Dr. Ayesha Sherzai puts it this way: “Don’t retire — rewire.” The neurologist and co-director of the Alzheimer’s Prevention Program at Loma Linda University says, “Your brain needs challenge. It doesn’t need silence. It needs complex and challenging activities to stay resilient.”

Indeed, one 2020 report in the journal Psychology and Aging found that people who tend to give up on difficult goals are more likely to see steeper memory decline than their peers who remain employed.

Yet, when a different group of adults ages 58 to 88 took three to five simultaneous classes in topics like Spanish, photography and iPad proficiency, their cognitive abilities improved in just a month and a half — to levels similar to a group of adults 30 years younger, in a study published in 2023 in The Journals of Gerontology.

“Staying engaged in life is super, super important,” Emanuel says.

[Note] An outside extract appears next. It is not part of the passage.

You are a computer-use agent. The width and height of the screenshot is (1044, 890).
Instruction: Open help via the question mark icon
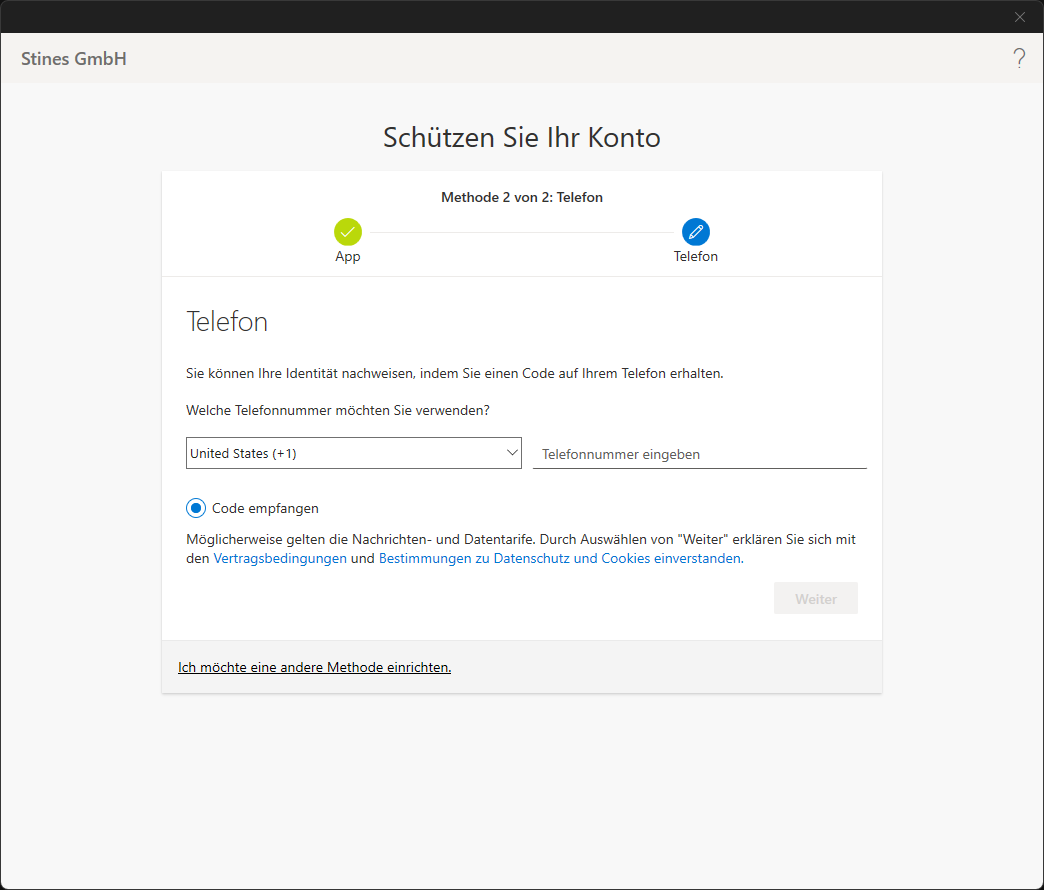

Here’s what else is important — and simple — for brain health and cognition as you age. No pricey supplements or biohacking gimmicks required. 

1. Ditch ultra-processed foods

Looking at the diets of more than 10,000 Brazilians ages 35 to 74, researchers found that those who ate the most ultra-processed foods — meaning at least 20 percent of their daily calories came from foods like frozen dinners and packaged pastries — mentally declined 28 percent faster over the study’s six to 10 years than those who ate fewer such foods. This study showed an association only. The results were based on participants’ completion of food frequency questionnaires and success in various mental tasks, such as word recall tests, that they completed up to three times every four years. Those who ate the most ultra-processed-foods also experienced a 25 percent faster rate of decline in executive function, which includes decision-making and problem-solving, according to the study reported in 2022 in JAMA Neurology.

Sherzai says that aging is most influenced by the health of your blood vessels, so it makes sense that things like ultra-processed foods — which are recognized as being bad for your heart health —are also bad for your brain. “Your blood vessels are key for better brain health … and longevity,” she says.

2. Strike up a conversation

When Emanuel recently boarded a plane, he asked his seatmate an obvious question: “Why are you going to Boston?” The inquiry sparked a conversation about the woman’s successful efforts to bring more flowers to her town’s public spaces. “It was fascinating how she went about doing it and made it an institution in her city,” Emanuel says. 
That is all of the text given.